Children rotate into this and other centers.
- Make the most of large areas. Use the gym,
fellowship hall, kitchen or the janitor's room for large-group
crafts and games or for extra meeting space. Encourage adults to
meet in the sanctuary to provide more classrooms for children.
- Use small areas creatively. Let classes spill
into your office, the hallways or under stairwells. And what about
that musty storage room?
- Capitalize on nearby areas. In Los Angeles,
Janice Sakuma's children's program meets in a nearby park during
the summer. They've also pitched a tent on their church parking
lot. If you have a nearby school or warehouse, check into what it
would cost to rent that space on Sunday mornings.
- Meet in church members' homes. The New
Testament church did it! And if you have church members' homes near
your church, you might be able to do it, too.

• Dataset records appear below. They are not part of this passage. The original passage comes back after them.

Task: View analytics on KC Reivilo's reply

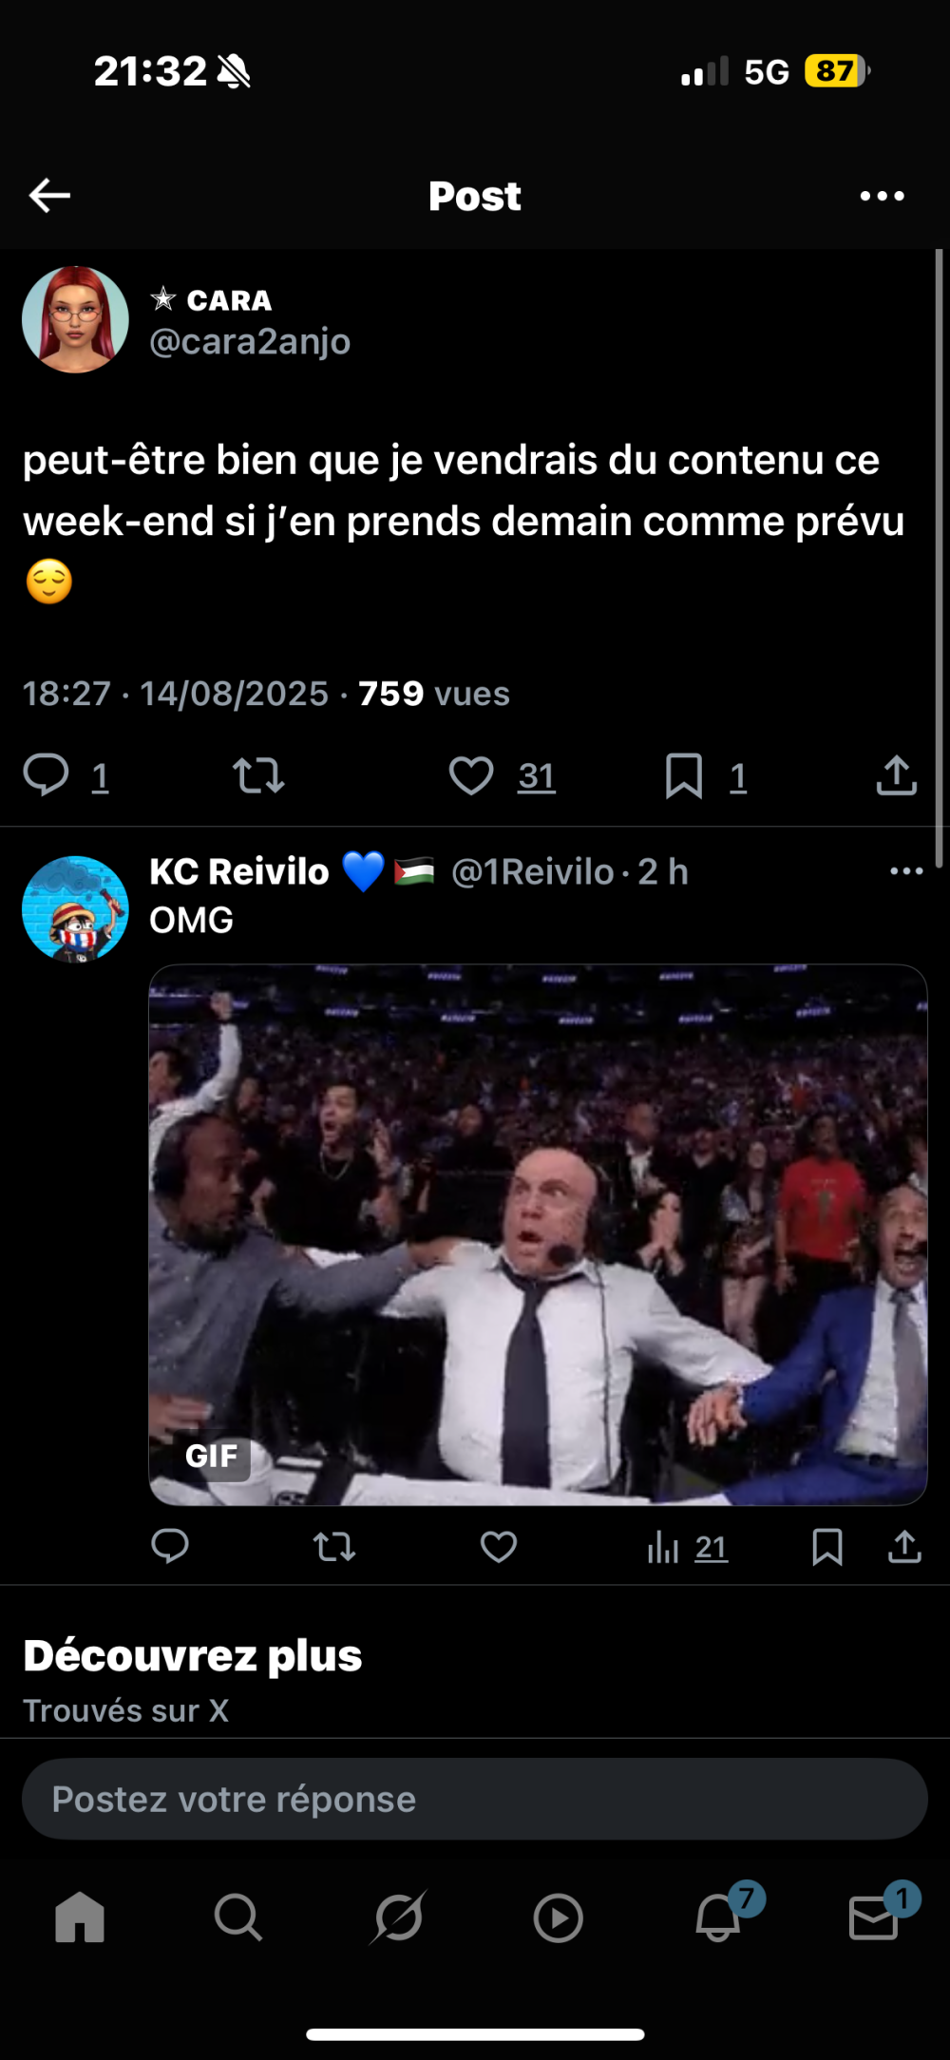Action: (x=663, y=1548)
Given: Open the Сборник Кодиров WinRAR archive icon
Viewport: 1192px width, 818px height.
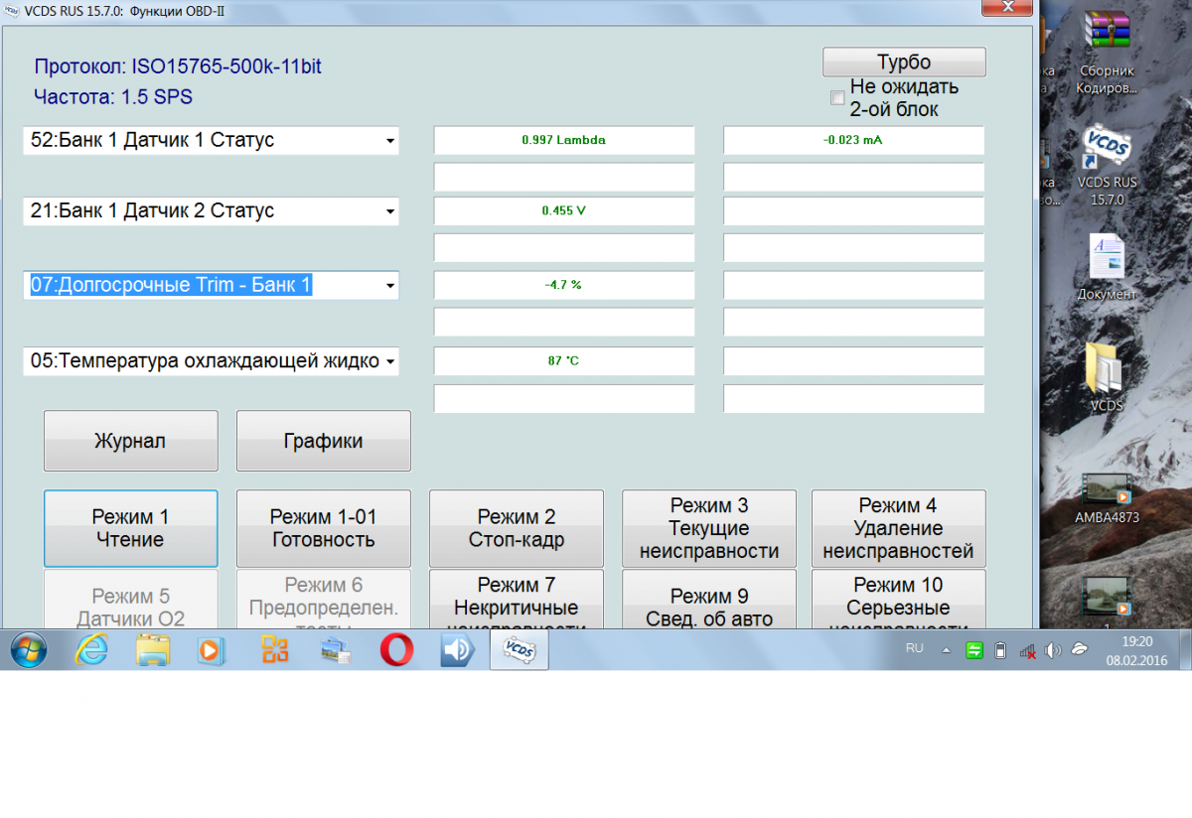Looking at the screenshot, I should 1107,52.
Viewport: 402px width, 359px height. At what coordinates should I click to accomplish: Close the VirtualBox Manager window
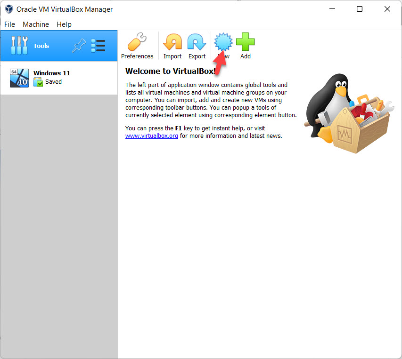(x=387, y=9)

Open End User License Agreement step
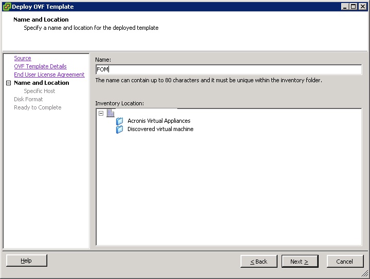[49, 75]
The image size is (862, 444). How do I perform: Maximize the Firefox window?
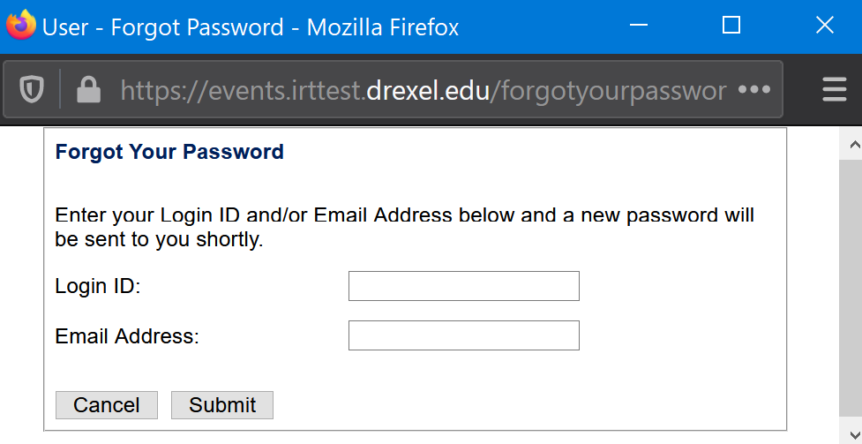[731, 25]
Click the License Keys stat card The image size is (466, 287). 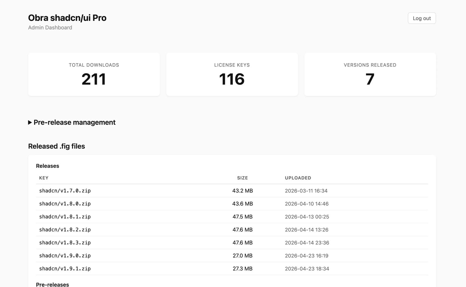pyautogui.click(x=232, y=74)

- Organize rooms. Put away tables and chairs and
have children sit on the floor. Store toys and supplies in stacking
containers. Add shelves on doors. Hang nets for balls or stuffed
animals.
Portable Ideas
If you share space with a weekday program:
- Communicate. Determine who's financially
responsible for any broken materials ahead of time. Clearly
communicate expectations and resolve conflicts immediately. Plan an
informal time at least once a year for both staffs to meet
together.
- Respect the other group's space. To ward off
problems, use bedsheets to cover room areas that are off-limits to
your group. Use your own supplies and clean up afterward. Don't
forget to take the bedsheets with you!
- Transport materials. Dan Morgan's church in
Texas has rented meeting space on Sundays for 13 years. They use
plastic containers with lids to store and deliver materials for
each class. They also transport 10 collapsible cribs for the
nursery.
Building for Growth
If your church decides to build:
- Don't fence it in. Build rooms with movable
walls to maintain flexibility in room sizes.
- Have multipurpose rooms. One room in Delia
Halverson's church serves as her office during the week. On Sunday,
folding doors shut off the office part and the rest of the room
serves as the church nursery.
- Build up. Most urban churches have no other
option than to build up. So if you're building, plan for growth.

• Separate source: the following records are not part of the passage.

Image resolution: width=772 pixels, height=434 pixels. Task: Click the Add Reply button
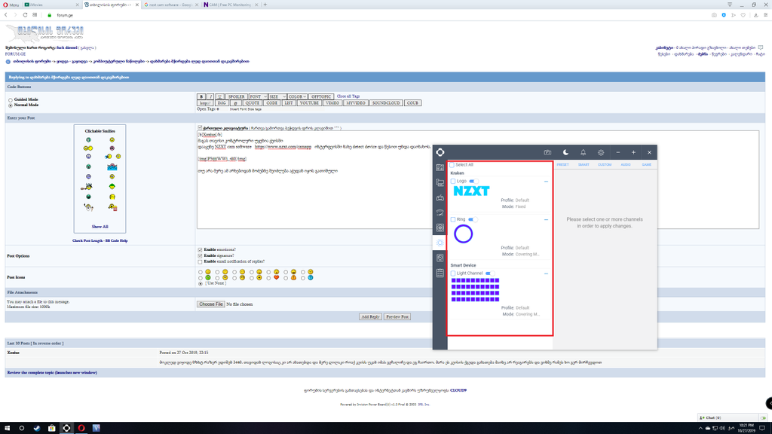[370, 317]
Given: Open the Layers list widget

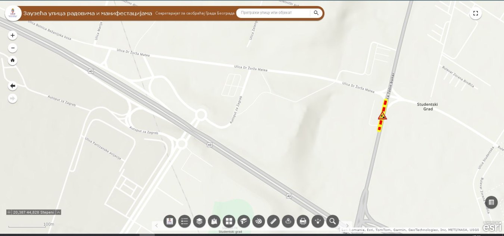Looking at the screenshot, I should click(x=199, y=221).
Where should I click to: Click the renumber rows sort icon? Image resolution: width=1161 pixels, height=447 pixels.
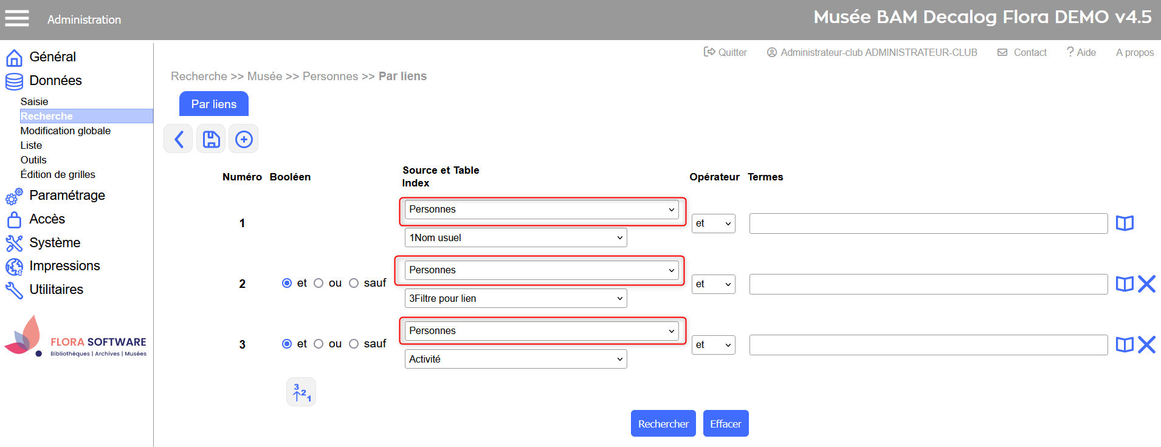pos(301,392)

Delia's church built an unfinished second floor on their building
in anticipation of future growth. Delia says, "Even though it was a
little more expensive, it will be less now than it would be later
to add a second floor."
Church architects suggest developing a 10-year and 20-year
growth plan when building. Decide where you want the church to be
in 20 years. Then plan for that growth.
Barbara Beach is a past editor of CHILDREN'S MINISTRY
Magazine. Please keep in mind that phone numbers, addresses, and
prices are subject to change.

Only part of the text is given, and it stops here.